Records from a pointing dataset
.....
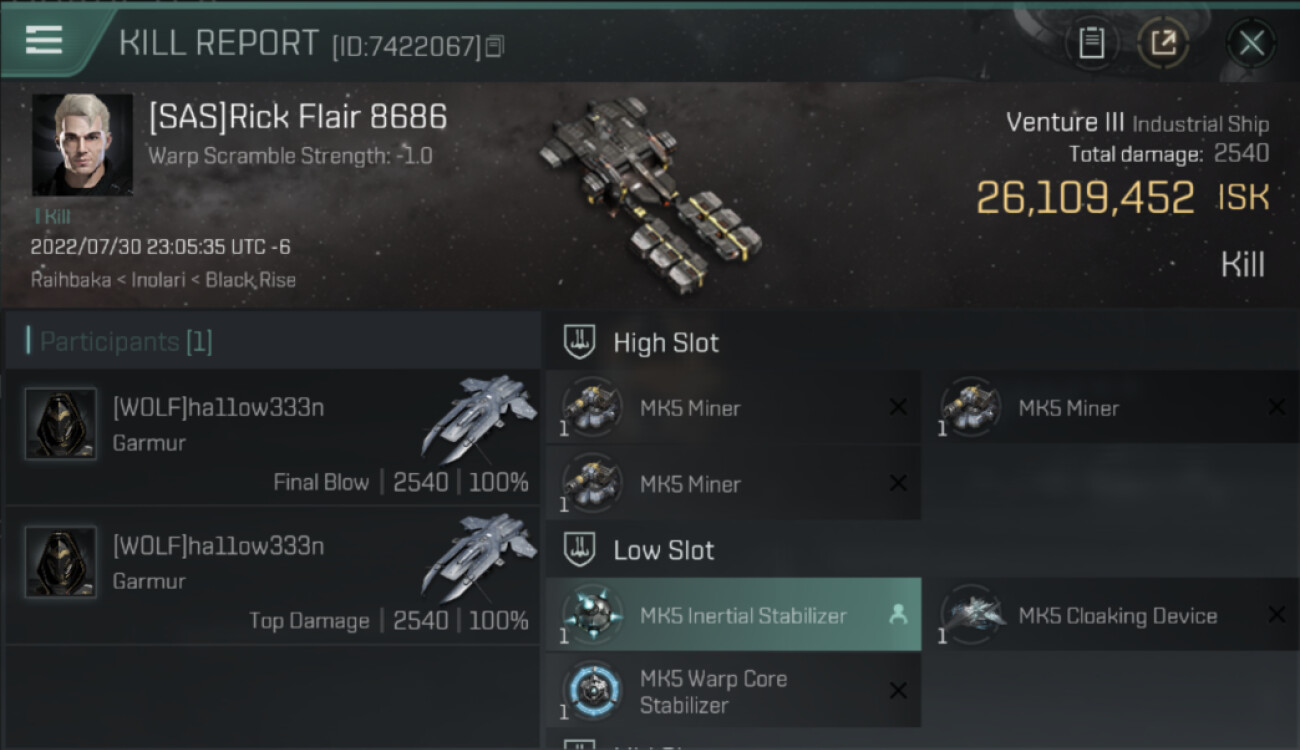Screen dimensions: 1300x750
Task: Click the person icon on Inertial Stabilizer
Action: point(898,615)
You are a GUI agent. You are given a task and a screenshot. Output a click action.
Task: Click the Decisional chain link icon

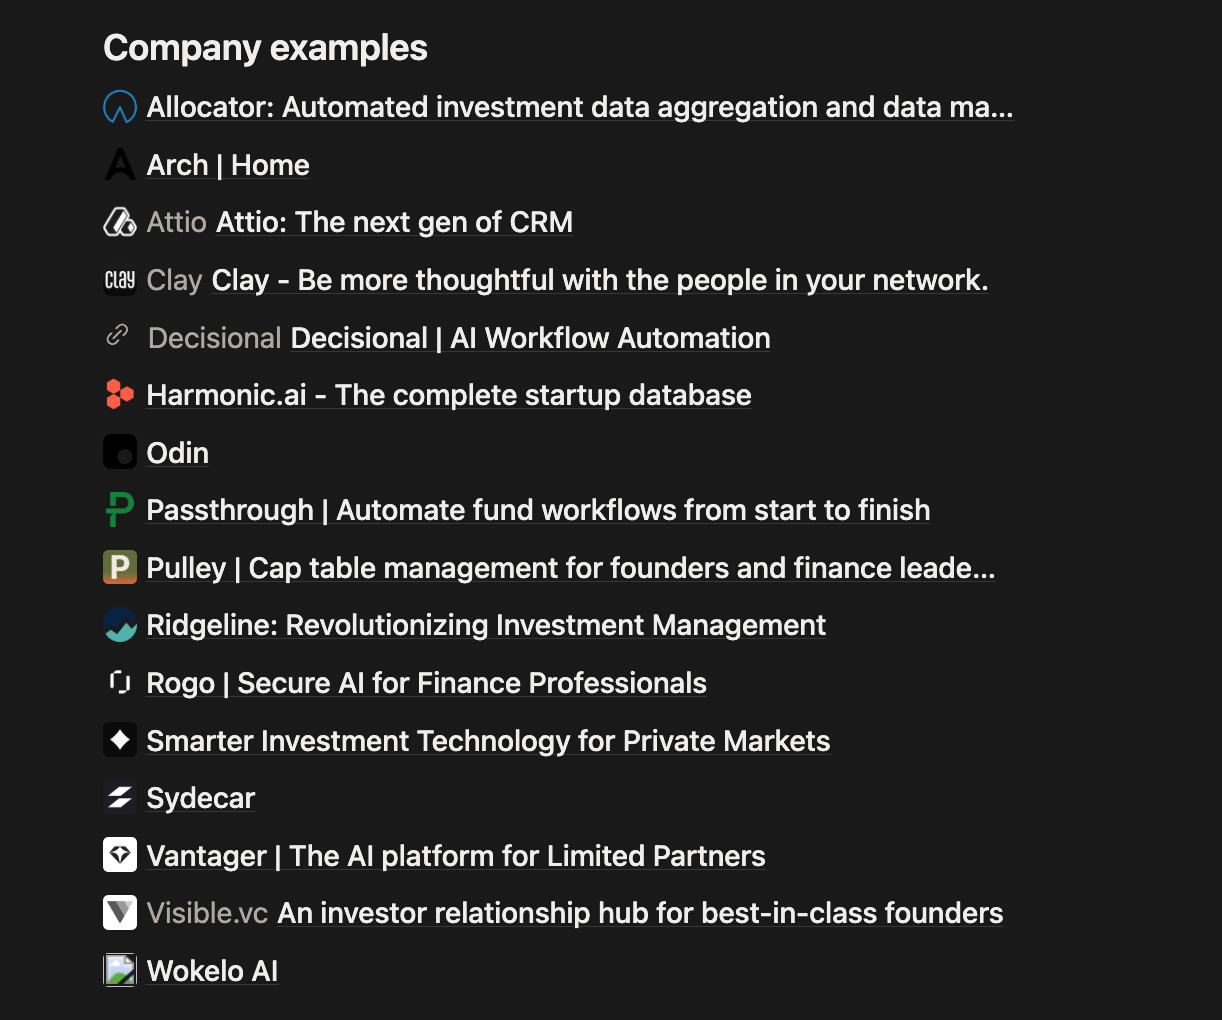118,335
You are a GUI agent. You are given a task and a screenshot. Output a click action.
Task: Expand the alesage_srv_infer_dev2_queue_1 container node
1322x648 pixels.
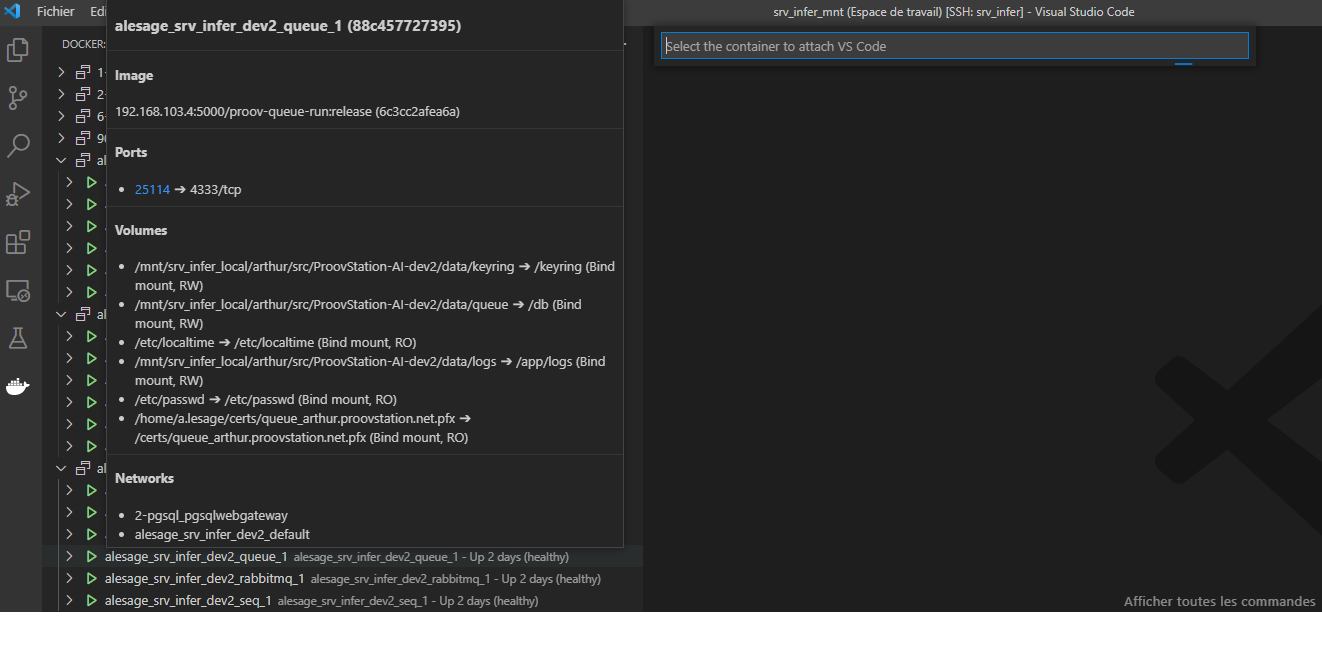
.....
What to work on
List every line of the records that contains the word "icon", matching its case exactly.

Reply to the exercise
Task: Click the person icon on Inertial Stabilizer
Task: Click the Decisional chain link icon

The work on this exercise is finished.